Once again, a group of parents have organized to create a dialogue with the board on the hybrid high school issue. We have protested in front of the school twice. We have sent countless emails. We have filed formal grievances with PISD and TEA.
We have been met with countless incidents of misinformation, stonewalling, disregard for the concerns of parents, even district-wide emails stating that the protest was a non-issue. We were told through various emails that the board had received only two complaints from parents about the mandatory hybrid plan and its extension, though we have emails and public comments at board meetings that disprove that claim.

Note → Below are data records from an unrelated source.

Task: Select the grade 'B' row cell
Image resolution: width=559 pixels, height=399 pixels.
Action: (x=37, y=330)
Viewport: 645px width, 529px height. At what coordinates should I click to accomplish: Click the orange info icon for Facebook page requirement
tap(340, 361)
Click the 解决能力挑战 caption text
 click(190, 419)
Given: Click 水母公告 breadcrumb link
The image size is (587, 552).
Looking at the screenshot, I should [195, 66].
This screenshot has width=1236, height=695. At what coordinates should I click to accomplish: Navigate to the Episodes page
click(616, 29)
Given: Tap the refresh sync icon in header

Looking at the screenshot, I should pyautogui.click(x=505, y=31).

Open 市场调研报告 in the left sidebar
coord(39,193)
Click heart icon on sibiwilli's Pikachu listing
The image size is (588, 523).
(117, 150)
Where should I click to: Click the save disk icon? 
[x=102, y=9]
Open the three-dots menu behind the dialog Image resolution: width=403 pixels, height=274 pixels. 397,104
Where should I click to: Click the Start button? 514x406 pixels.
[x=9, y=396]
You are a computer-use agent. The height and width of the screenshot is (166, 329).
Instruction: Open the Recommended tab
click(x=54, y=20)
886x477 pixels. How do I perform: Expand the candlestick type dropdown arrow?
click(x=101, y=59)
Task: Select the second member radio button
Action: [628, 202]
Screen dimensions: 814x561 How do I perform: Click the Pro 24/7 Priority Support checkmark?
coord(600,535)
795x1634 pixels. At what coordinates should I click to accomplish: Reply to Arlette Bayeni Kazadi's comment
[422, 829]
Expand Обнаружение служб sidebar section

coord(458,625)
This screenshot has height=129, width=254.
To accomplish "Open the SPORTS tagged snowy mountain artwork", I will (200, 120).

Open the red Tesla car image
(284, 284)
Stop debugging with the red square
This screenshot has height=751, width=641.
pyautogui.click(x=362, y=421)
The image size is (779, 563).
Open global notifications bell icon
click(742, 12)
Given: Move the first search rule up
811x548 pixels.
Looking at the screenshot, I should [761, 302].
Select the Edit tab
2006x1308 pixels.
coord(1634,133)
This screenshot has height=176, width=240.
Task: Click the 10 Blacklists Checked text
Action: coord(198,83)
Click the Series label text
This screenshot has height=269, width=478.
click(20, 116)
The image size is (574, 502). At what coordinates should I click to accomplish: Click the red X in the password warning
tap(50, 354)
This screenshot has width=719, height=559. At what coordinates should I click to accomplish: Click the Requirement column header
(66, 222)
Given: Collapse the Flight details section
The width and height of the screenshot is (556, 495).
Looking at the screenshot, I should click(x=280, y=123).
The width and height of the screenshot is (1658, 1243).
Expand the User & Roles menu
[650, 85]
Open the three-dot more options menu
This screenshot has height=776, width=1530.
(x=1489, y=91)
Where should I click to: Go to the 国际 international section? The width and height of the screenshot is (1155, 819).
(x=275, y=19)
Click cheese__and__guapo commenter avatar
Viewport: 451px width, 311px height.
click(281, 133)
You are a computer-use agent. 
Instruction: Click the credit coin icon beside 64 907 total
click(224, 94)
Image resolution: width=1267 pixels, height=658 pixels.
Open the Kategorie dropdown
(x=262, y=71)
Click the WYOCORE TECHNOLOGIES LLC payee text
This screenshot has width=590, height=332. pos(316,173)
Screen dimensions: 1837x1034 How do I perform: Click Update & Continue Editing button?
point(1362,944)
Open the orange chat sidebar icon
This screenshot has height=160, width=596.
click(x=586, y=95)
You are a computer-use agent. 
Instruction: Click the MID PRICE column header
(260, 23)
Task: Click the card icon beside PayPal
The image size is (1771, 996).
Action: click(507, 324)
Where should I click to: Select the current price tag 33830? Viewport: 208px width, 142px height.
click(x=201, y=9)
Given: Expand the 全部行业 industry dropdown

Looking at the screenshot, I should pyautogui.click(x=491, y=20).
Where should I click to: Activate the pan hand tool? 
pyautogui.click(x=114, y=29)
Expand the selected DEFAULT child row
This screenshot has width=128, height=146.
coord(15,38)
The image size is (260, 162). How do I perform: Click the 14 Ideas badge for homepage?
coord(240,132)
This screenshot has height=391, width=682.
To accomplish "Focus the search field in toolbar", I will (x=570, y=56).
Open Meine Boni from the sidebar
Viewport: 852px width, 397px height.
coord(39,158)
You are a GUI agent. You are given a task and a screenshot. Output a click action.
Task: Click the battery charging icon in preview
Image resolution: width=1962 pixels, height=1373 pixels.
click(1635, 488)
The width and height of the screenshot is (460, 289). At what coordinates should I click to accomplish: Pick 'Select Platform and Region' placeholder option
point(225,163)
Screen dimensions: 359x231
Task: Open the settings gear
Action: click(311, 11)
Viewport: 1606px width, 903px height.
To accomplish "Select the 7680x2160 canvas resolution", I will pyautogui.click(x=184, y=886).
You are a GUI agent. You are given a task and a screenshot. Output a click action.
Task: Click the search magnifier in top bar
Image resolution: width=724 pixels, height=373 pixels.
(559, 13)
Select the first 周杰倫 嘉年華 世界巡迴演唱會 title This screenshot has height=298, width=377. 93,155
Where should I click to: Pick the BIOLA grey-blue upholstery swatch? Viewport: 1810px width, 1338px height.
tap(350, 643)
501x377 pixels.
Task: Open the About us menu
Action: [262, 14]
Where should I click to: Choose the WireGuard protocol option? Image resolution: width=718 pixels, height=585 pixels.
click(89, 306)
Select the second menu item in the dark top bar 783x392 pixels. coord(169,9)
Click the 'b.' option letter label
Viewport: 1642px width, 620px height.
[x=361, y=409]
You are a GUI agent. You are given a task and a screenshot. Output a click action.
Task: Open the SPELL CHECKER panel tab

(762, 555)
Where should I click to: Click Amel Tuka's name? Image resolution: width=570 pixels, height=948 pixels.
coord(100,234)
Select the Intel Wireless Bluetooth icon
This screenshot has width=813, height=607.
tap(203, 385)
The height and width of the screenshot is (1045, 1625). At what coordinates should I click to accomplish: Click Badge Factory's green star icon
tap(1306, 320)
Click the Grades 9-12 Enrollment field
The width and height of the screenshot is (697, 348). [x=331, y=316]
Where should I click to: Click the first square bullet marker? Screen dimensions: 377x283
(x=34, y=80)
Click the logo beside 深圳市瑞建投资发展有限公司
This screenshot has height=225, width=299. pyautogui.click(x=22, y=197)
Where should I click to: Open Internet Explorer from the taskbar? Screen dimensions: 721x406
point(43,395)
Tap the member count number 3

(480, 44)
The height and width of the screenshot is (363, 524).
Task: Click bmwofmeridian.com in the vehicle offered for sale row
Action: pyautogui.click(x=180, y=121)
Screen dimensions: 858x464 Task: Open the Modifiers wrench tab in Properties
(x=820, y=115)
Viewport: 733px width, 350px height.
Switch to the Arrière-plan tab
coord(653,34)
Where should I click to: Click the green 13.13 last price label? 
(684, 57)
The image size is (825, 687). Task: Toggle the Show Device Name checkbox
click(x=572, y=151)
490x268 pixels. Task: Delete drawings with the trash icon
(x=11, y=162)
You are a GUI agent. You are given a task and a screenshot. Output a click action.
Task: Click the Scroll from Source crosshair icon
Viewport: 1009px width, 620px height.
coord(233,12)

PISD has denied the claim that the parental choice policy was violated. Yet not one parent chose hybrid as it was never a choice given—again, admitted by the board president. We have now created a petition called No to Hybrid High School for Plano Students, so the 7,743 high school students whose voices have been dismissed can be heard.
Our petition asks Plano school board members and administrators to put the educational needs of the students first and allow our kids the choice they and their parents made for five days a week of face-to-face education with teachers—100 percent of the education they asked for and are entitled to receive.
We will be circulating this petition online. Parents have volunteered to walk the neighborhoods and school parking lots to make parents aware of this petition for written signatures.
Plano ISD’s board meets again on October 6, and we plan to present again the voices of the students and parents that they are disregarding and to hold the board accountable. For the mental and educational health of our students, we need to say No to Hybrid High School.